# TASKS TO COMPLETE
A) Answer these questions from the piece about Duke:
(i) How old did Duke turn last May?
(ii) Who pulled Duke's shoes?
(iii) For how long did Dr. Dave prescribe a daily dose of Bute?
B) Name every medication or supplement that the piece about Duke mentions by name.
C) From the piece about Duke, reproduce the passage starting with "There was a" and going on through "the lope...dangerous combination.".

# SELECTED PASSAGE
————

Sometimes I wonder if I'm just prolonging his pain.
He's not the same. I see it in the way he moves, in the slightest change of gait. His movement--once fluid and free--is stiff and forced.
There was a time when his spirit ran high, when I swore he moved like the wind; proud and with exuberance. He doesn't anymore. Not much anyway. Instead he prefers to stand and take it easy. And he gets winded easily. Quickly. Too quickly.
I know he's older now. Turned 19 last May. In human years that's about 65. Retirement age.
Thing is I'm not ready to retire him. I haven't reached that place yet. Even though he has.
Last month, Dr. Dave the vet advised me that Duke's trail riding days are over. Time to close that door. For the past month I've struggled with those words. Duke loves trail rides and being kept to arena work will never set well with him. But there's the stumbling and therein lies the problem. He always stumbles, every time I ride him. At the walk, the trot and at the lope...dangerous combination.
So I took him in for an examination and x-rays. I needed answers... yet feared what I would come to know. And so I prepared myself. That was a hard day emotionally.
A week before I had Mark the farrier pull his shoes. No point keeping those on since trail rides are out. It was then we noticed the stress rings on both front hooves, and the deformation of the coronet hair and hoof. Mark commented something was going on inside the hoof, but recommended waiting a week to allow Duke's sole to harden up before taking him to the clinic, lest the tenderness of his newly trimmed barefoot hooves throw or skew the lameness exams.
I waited a week. Wondering...
|Duke & I before visiting Dr. Dave. October 2014|
Horses are that way. They adjust, come what may. What is it Buck Brannaman's foster mom always says..."Blessed are the flexible, for they shall not get bent out of shape."
The x-rays calmed my worse fears, the internal hoof structure appeared sound. No rotation of the coffin bone and it hasn't moved since the last x-rays three years ago, and it's an improvement since the baseline x-rays 6 years ago. So, we are doing everything right in managing the laminitis. That was the good news.
|Duke as we waited for the x-rays.|
On the other hand, the bad news is the arthritis in both his fetlocks is worse than three years ago. So, between the heel pain and the arthritis, moving is painful.
How I wish he could tell me how much pain he feels. I search his face for cues, and search the internet for information on reading a horse to determine how much pain is present. I don't want him to be in prolonged pain. Miserable. Dave prescribed a dose of Bute (phenylbutazone, a non-steroidal anti-inflammatory drug or NSAID) every day for two weeks to help. It's a short term solution for a long term problem though. Other things I can do is keep his weight down, and put him on a joint supplement. Last spring I put Duke and AJ on Omega Field's Omega Horseshine (which contains healthy joint promoting omega 3, omega 6 and omega 9 fats), plus other beneficial natural ingredients.
Additionally I started him on a joint supplement, Next Level by Farnam. He's responding very well to the supplement. Moving so much better and freely. He still gets winded easily, and always coughs when he starts trotting or cantering. We take it easy, with the knowledge that doing nothing will never suit him.
7/2/2015 Duke and I have ventured into the world of equestrian drill, and we both love it. We practice locally once a week. And participated in two parades. His movement is more fluid, he loves the parades, and drill suits us both. We are thoroughly enjoying ourselves.

————

(Stored data)
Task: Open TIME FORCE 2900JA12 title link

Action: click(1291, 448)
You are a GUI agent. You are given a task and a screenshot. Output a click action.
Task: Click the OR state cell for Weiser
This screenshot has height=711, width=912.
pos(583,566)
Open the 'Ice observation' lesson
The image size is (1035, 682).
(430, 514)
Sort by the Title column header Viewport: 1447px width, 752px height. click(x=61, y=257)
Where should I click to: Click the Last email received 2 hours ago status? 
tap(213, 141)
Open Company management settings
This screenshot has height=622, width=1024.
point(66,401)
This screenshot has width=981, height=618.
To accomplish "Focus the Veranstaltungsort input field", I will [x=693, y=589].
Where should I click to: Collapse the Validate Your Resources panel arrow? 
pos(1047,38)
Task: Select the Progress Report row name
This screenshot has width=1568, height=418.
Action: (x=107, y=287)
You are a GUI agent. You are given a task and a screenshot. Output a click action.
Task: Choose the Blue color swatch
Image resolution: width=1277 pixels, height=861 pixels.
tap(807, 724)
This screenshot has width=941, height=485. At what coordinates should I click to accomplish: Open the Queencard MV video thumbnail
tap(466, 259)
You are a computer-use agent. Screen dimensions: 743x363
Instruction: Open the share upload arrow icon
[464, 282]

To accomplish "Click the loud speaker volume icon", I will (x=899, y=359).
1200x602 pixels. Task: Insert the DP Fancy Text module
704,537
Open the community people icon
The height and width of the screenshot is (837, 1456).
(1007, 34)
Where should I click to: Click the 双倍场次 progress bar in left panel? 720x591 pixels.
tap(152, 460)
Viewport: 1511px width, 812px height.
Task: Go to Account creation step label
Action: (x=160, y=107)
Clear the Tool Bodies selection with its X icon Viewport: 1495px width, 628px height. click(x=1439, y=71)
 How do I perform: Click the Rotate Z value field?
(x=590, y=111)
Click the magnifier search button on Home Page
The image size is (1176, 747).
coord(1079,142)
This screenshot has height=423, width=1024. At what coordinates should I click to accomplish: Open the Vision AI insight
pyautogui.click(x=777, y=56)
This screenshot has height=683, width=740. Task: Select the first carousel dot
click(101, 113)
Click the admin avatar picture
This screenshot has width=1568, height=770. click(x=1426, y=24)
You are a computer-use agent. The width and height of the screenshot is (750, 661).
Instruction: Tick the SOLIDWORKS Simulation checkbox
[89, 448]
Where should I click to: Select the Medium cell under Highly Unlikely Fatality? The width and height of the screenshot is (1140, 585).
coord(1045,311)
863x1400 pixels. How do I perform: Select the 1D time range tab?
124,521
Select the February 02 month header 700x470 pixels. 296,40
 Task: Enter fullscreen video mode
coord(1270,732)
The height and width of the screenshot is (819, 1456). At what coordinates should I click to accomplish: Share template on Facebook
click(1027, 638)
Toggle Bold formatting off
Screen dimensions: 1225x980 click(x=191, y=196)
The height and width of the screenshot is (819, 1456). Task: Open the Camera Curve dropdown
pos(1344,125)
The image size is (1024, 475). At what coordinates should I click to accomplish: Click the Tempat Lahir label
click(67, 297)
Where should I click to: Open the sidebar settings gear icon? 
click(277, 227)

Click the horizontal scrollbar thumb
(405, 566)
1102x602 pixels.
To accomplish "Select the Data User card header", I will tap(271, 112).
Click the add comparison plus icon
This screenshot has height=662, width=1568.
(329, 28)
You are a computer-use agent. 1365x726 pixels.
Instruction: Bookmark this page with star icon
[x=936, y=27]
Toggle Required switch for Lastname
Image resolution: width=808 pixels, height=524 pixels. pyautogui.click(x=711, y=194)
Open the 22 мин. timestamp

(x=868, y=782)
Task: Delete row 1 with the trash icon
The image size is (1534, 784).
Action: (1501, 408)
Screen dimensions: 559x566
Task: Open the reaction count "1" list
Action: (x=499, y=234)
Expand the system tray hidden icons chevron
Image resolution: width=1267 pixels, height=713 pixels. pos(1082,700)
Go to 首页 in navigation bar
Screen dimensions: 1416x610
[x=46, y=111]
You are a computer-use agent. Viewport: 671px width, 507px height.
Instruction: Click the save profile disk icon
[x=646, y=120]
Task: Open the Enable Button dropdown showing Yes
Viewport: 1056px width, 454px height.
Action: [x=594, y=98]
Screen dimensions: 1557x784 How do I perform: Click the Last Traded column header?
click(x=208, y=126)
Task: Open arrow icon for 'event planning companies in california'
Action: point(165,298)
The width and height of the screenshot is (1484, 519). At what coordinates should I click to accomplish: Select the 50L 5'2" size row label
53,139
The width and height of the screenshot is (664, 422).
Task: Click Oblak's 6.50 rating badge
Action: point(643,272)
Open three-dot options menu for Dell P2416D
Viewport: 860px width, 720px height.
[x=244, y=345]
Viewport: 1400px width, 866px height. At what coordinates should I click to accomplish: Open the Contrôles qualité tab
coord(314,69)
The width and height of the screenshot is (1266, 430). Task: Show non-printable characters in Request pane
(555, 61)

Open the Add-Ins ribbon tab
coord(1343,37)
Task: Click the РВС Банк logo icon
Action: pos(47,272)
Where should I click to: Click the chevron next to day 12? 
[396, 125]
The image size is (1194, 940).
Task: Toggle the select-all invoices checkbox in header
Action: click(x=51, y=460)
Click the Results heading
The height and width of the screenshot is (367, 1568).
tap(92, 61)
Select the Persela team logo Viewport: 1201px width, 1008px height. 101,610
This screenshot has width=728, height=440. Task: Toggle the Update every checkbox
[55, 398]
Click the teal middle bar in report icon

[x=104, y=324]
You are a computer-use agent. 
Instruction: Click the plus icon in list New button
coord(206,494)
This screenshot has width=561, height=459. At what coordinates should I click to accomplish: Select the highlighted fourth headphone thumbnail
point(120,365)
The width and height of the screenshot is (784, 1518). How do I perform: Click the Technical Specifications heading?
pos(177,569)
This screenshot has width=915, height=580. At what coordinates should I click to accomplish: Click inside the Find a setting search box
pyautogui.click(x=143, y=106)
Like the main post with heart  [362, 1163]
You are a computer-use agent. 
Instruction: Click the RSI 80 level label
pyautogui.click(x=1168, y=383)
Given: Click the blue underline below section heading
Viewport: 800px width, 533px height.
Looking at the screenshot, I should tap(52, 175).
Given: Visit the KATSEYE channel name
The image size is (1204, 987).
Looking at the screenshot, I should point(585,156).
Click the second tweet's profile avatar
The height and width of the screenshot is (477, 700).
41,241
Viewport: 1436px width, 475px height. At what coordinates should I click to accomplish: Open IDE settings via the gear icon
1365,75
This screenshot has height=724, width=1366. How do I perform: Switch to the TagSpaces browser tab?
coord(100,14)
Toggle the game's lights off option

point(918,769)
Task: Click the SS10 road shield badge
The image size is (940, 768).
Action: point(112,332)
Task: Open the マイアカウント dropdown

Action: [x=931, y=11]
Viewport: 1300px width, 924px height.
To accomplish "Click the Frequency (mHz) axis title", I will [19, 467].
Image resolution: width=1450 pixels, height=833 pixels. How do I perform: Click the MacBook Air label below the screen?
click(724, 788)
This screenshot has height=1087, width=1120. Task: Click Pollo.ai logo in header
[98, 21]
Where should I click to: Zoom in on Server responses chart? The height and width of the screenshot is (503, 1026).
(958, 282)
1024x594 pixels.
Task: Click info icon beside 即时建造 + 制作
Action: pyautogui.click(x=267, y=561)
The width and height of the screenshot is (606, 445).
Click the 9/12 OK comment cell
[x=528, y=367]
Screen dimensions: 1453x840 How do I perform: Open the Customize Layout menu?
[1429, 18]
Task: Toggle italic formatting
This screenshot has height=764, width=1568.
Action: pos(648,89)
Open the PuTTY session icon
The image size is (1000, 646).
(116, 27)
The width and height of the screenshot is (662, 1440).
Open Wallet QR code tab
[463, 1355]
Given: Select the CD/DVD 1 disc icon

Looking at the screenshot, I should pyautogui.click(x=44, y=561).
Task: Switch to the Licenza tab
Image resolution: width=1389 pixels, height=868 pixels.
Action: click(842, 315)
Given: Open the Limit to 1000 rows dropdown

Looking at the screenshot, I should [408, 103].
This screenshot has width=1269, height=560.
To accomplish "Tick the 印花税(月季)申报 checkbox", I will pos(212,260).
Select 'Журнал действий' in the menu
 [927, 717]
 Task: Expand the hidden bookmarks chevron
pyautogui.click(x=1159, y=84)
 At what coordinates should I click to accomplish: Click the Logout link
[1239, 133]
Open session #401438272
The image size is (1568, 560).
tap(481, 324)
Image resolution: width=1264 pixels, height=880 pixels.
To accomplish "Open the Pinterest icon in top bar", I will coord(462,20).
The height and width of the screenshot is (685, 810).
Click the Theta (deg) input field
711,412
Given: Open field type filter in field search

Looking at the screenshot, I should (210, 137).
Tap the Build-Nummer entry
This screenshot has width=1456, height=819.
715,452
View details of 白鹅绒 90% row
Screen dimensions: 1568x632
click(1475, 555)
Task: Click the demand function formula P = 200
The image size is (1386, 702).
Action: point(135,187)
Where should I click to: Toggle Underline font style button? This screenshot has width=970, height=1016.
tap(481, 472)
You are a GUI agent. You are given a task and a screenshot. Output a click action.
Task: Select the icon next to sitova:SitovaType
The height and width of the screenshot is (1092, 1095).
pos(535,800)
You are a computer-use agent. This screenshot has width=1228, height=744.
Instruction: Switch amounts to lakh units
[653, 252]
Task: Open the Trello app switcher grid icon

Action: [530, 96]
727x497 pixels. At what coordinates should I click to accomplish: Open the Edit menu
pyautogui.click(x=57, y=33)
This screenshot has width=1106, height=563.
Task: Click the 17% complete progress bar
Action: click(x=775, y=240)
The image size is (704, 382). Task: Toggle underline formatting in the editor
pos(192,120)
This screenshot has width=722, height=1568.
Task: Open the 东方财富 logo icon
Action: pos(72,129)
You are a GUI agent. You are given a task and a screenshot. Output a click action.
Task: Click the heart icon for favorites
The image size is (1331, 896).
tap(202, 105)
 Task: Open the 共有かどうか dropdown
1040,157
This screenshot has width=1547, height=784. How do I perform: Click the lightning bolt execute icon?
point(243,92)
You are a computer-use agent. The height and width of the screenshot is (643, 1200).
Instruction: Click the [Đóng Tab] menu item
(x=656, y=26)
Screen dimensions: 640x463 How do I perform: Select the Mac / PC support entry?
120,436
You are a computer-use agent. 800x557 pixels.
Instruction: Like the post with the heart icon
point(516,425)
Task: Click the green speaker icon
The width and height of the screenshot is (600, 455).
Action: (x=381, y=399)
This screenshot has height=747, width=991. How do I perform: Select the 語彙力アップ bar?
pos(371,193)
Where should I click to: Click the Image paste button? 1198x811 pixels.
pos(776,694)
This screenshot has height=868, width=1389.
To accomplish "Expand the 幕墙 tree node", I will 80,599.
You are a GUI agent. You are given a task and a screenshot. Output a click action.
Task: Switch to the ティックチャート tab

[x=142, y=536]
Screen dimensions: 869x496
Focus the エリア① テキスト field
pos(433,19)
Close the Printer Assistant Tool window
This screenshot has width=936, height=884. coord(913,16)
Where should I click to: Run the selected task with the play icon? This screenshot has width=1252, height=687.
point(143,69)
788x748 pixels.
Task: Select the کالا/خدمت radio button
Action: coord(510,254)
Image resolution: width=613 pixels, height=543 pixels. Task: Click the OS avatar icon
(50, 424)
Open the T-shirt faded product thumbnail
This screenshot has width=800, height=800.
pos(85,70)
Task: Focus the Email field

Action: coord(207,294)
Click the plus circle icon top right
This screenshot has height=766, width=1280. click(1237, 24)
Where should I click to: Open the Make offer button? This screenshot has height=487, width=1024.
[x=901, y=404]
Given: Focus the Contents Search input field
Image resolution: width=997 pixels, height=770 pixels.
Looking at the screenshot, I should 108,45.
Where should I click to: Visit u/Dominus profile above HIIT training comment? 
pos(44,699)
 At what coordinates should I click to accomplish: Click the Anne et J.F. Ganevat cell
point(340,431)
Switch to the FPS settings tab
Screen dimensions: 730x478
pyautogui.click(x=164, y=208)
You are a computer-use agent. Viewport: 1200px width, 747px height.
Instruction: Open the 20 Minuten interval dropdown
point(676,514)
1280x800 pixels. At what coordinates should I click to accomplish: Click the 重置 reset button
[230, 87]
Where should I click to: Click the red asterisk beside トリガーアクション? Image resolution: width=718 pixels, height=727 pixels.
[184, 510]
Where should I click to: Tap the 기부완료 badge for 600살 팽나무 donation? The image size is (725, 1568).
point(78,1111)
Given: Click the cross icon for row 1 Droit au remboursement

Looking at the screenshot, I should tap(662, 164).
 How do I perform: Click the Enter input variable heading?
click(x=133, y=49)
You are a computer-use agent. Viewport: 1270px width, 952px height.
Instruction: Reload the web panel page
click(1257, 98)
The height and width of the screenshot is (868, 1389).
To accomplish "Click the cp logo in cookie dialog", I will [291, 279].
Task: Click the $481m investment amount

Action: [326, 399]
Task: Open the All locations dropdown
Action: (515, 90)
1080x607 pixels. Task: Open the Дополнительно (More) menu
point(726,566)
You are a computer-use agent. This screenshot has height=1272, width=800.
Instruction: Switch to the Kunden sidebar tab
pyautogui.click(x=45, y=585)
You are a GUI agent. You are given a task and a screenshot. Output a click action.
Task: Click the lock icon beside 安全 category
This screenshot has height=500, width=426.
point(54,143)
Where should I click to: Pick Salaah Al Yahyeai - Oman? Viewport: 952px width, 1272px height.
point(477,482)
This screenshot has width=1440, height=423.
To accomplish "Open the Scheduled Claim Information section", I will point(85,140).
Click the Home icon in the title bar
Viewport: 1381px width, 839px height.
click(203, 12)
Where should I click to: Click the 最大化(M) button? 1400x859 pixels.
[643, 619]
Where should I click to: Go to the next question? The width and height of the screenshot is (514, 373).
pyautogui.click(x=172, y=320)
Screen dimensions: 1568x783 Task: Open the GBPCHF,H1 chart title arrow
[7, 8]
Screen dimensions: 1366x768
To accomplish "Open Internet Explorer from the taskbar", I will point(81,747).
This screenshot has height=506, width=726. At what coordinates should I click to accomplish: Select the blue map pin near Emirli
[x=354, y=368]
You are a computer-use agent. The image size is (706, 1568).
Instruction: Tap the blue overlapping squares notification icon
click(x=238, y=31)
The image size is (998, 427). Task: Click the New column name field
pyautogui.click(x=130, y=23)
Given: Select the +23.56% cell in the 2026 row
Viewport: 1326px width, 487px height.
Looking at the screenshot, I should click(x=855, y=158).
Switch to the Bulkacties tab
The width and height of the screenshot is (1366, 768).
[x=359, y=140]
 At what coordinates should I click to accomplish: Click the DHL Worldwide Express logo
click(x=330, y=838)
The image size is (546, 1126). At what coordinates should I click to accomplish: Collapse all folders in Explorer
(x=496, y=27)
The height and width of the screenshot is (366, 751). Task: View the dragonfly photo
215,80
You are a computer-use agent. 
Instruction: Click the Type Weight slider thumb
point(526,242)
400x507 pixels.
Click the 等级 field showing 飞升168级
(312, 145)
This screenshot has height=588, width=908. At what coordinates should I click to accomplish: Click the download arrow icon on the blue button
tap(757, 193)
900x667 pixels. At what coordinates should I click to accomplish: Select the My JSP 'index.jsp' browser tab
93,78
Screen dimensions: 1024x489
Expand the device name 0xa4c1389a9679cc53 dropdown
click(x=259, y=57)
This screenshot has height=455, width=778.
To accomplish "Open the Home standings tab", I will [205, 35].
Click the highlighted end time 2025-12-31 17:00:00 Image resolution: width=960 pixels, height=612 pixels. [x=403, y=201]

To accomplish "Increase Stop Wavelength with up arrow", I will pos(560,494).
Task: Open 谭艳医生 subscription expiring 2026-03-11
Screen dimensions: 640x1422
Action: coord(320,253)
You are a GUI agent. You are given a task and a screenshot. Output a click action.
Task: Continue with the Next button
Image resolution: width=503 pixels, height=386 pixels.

————

# RESPONSES PER TASK
A)
(i) 19
(ii) Mark the farrier
(iii) Two weeks

B)
- Bute (phenylbutazone)
- Omega Horseshine, by Omega Field
- Next Level, by Farnam

C)
There was a time when his spirit ran high, when I swore he moved like the wind; proud and with exuberance. He doesn't anymore. Not much anyway. Instead he prefers to stand and take it easy. And he gets winded easily. Quickly. Too quickly.
I know he's older now. Turned 19 last May. In human years that's about 65. Retirement age.
Thing is I'm not ready to retire him. I haven't reached that place yet. Even though he has.
Last month, Dr. Dave the vet advised me that Duke's trail riding days are over. Time to close that door. For the past month I've struggled with those words. Duke loves trail rides and being kept to arena work will never set well with him. But there's the stumbling and therein lies the problem. He always stumbles, every time I ride him. At the walk, the trot and at the lope...dangerous combination.